The reply to the records below should contain exactly the lines from the line with "Read aloud (277, 417)" through the line with "#DiscoSexology (360, 2430)", and nothing besides.
::: SUPPLIED ENTRIES :::
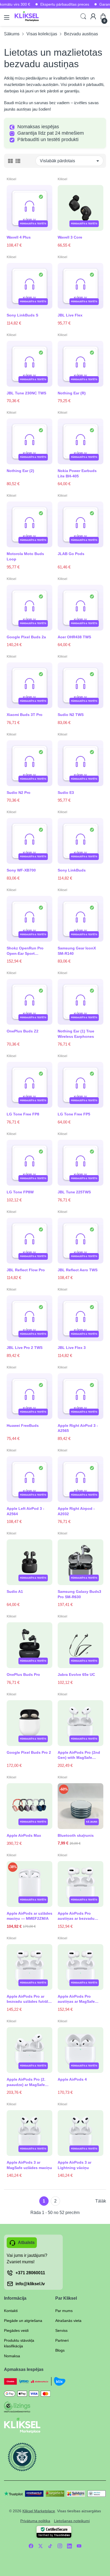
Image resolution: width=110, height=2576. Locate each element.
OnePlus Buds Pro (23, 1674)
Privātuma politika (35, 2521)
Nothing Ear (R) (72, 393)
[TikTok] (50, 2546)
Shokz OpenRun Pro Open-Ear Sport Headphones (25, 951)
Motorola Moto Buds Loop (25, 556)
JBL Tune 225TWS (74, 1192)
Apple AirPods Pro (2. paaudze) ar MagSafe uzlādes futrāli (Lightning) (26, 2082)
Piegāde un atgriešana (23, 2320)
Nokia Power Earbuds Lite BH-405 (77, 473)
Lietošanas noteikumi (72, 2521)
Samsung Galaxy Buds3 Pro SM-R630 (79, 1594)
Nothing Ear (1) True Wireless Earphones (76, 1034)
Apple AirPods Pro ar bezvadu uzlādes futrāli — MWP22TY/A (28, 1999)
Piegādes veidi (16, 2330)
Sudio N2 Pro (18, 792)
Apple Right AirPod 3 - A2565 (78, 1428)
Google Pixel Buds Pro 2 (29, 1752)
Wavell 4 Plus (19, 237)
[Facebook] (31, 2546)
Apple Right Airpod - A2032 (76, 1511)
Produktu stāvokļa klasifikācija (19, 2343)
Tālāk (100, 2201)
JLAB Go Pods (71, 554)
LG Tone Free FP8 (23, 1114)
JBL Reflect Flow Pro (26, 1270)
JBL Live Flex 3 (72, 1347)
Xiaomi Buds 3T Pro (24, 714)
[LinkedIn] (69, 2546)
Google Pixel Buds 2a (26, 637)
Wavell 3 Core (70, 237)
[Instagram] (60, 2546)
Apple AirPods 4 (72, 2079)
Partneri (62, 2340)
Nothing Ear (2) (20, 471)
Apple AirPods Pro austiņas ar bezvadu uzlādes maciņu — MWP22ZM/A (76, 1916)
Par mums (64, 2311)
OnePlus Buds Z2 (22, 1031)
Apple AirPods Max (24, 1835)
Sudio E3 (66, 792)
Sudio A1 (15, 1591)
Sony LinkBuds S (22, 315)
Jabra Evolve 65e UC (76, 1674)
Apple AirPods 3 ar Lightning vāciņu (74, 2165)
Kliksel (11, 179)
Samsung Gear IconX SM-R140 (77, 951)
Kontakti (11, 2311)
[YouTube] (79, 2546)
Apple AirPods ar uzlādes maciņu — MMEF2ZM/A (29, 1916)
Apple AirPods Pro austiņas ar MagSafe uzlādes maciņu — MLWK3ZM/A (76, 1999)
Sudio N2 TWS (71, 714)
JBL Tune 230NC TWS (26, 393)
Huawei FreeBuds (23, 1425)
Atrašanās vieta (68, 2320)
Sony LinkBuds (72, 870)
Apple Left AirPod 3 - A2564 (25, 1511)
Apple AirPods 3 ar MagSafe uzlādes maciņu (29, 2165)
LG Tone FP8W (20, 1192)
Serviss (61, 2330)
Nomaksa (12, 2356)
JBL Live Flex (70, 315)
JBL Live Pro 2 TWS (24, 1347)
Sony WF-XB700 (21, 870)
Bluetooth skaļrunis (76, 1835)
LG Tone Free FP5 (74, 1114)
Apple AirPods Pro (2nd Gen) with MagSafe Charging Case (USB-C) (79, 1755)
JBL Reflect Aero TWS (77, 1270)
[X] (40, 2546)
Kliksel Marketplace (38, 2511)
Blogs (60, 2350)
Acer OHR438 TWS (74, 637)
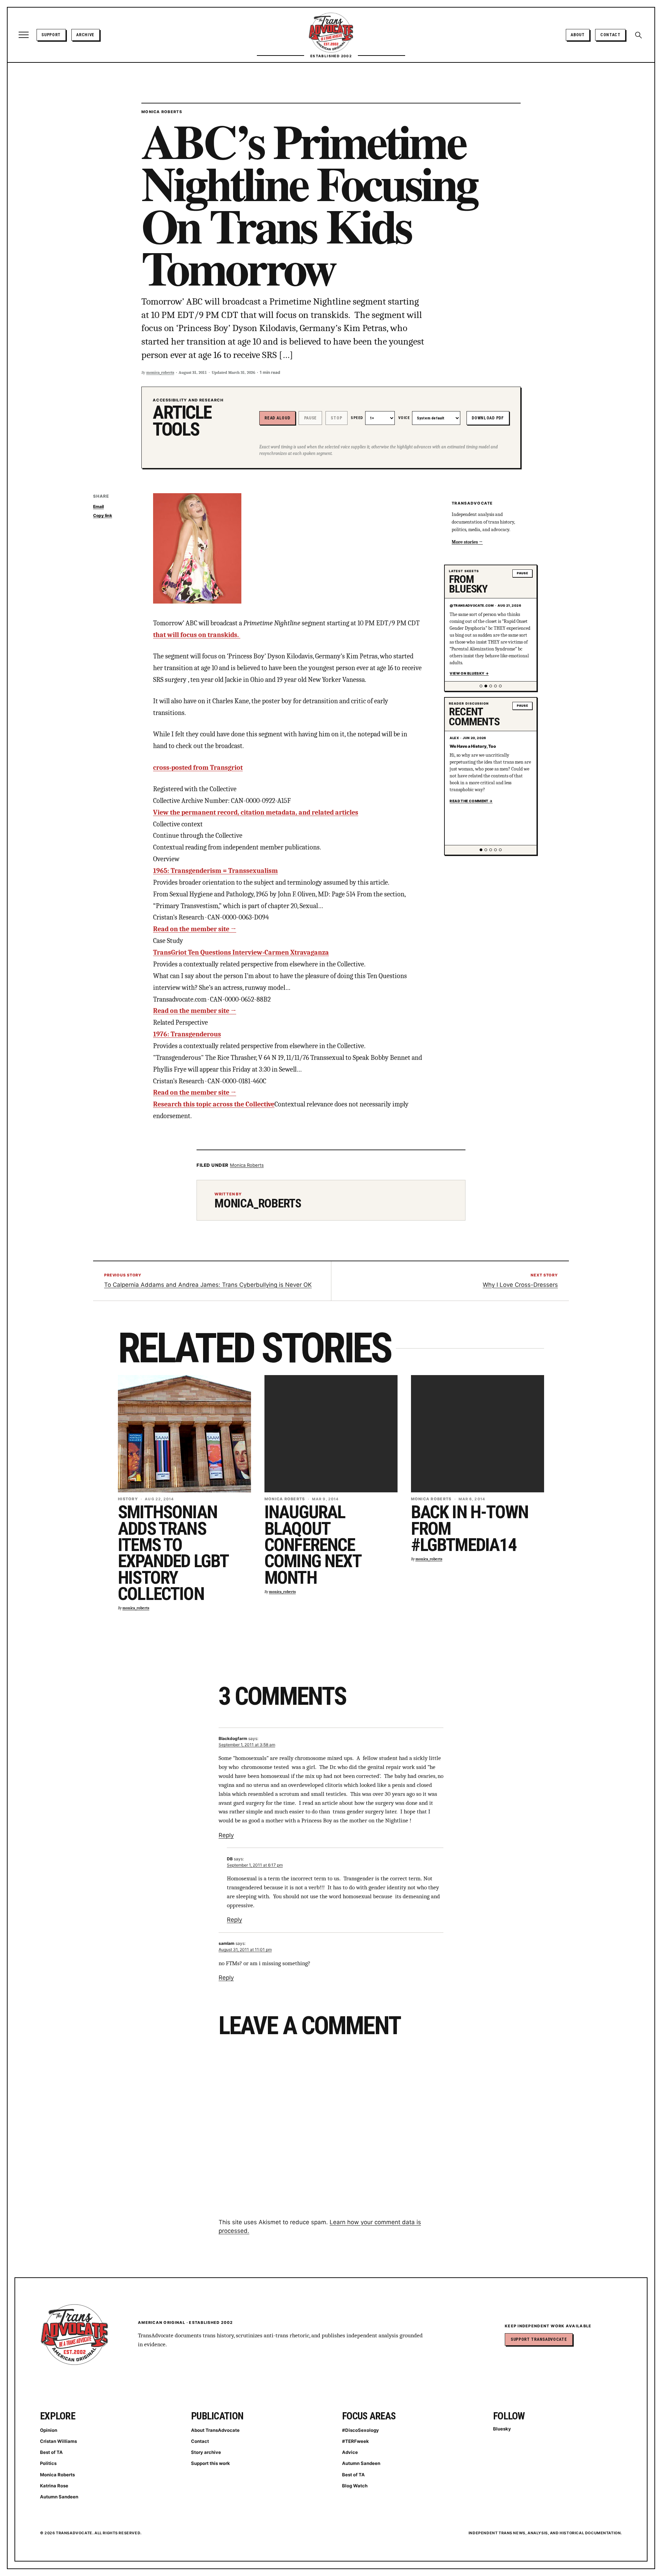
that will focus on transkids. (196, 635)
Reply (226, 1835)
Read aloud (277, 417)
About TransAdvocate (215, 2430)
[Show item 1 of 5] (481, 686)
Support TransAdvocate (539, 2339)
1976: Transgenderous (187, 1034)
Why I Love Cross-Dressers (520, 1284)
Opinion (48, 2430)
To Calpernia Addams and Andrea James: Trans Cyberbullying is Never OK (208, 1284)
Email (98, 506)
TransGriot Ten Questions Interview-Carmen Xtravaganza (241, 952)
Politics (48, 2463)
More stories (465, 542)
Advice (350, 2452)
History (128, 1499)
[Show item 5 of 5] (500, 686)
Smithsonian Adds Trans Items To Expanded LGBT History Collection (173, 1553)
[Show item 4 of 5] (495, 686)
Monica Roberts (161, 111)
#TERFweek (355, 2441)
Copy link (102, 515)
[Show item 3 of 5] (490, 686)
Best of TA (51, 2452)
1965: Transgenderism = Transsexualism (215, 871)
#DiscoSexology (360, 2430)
:::
::: SUPPLIED ENTRIES :::
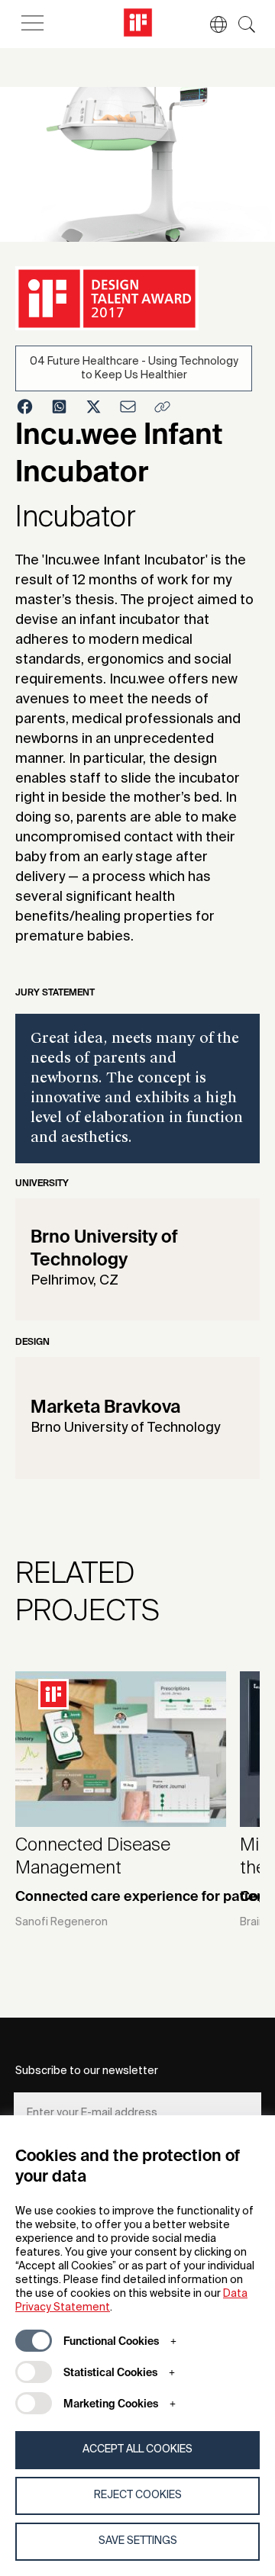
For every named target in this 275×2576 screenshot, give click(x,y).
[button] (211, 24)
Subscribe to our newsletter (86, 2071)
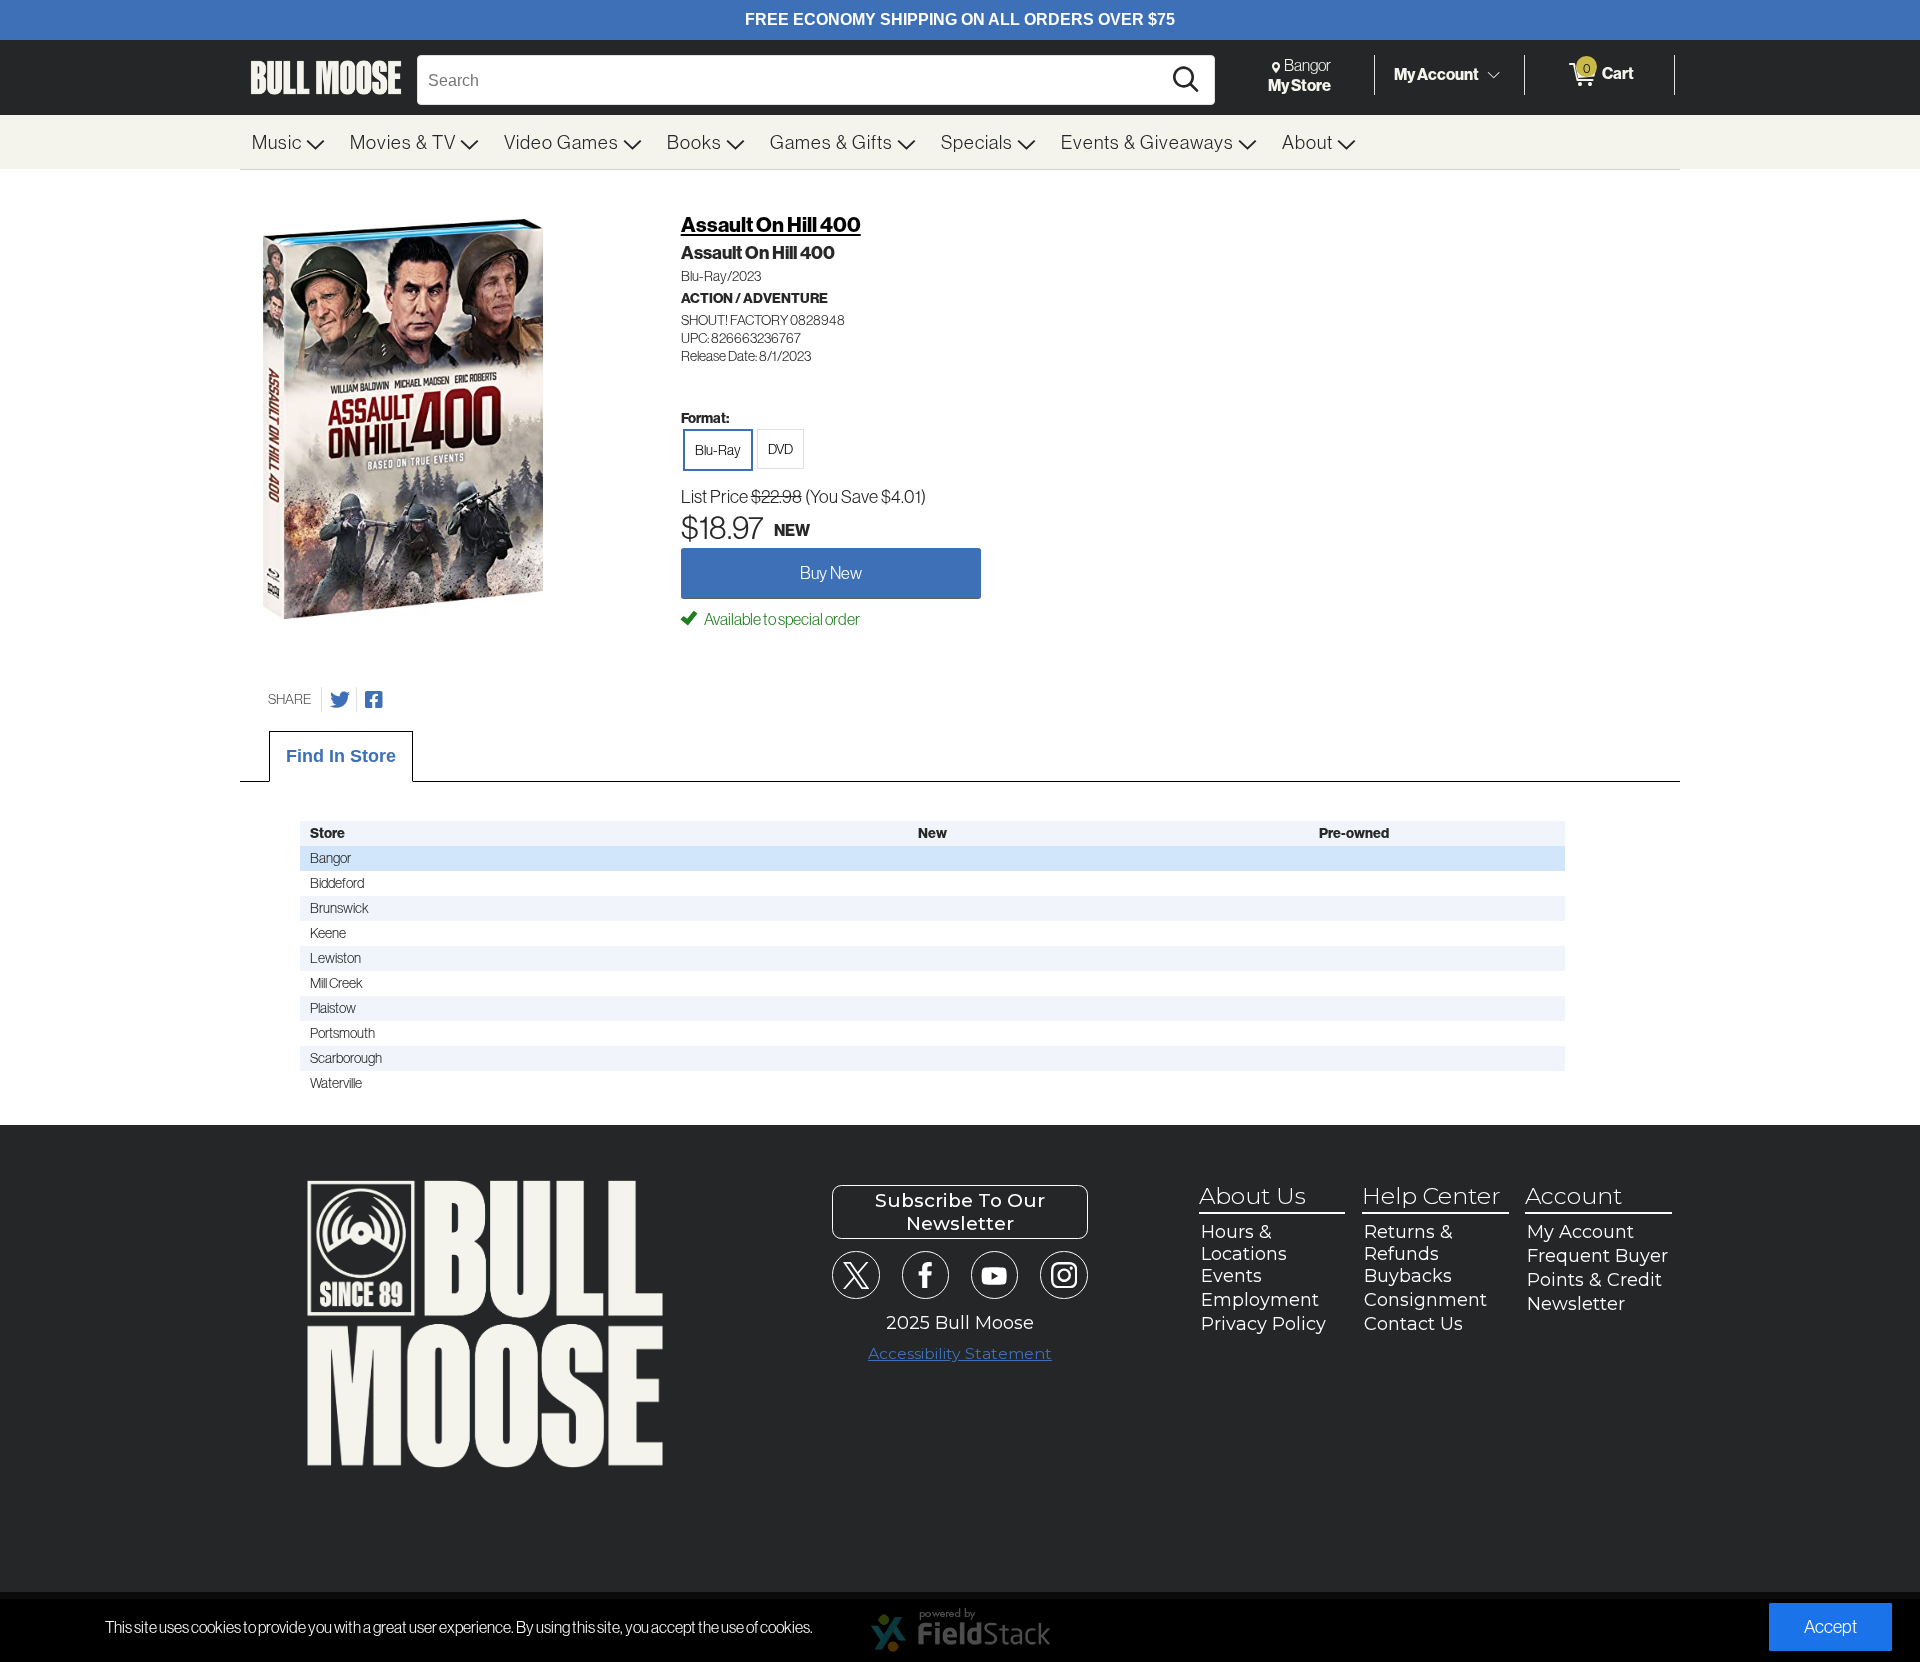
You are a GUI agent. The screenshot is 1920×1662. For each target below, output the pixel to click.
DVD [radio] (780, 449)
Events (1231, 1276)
:::
WRITTEN ANSWER =
Read aloud (277, 417)
About TransAdvocate (215, 2430)
[Show item 1 of 5] (481, 686)
Support TransAdvocate (539, 2339)
1976: Transgenderous (187, 1034)
Why I Love Cross-Dressers (520, 1284)
Opinion (48, 2430)
To Calpernia Addams and Andrea James: Trans Cyberbullying is Never OK (208, 1284)
Email (98, 506)
TransGriot Ten Questions Interview-Carmen Xtravaganza (241, 952)
Politics (48, 2463)
More stories (465, 542)
Advice (350, 2452)
History (128, 1499)
[Show item 5 of 5] (500, 686)
Smithsonian Adds Trans Items To Expanded LGBT History Collection (173, 1553)
[Show item 4 of 5] (495, 686)
Monica Roberts (161, 111)
#TERFweek (355, 2441)
Copy link (102, 515)
[Show item 3 of 5] (490, 686)
Best of TA (51, 2452)
1965: Transgenderism = Transsexualism (215, 871)
#DiscoSexology (360, 2430)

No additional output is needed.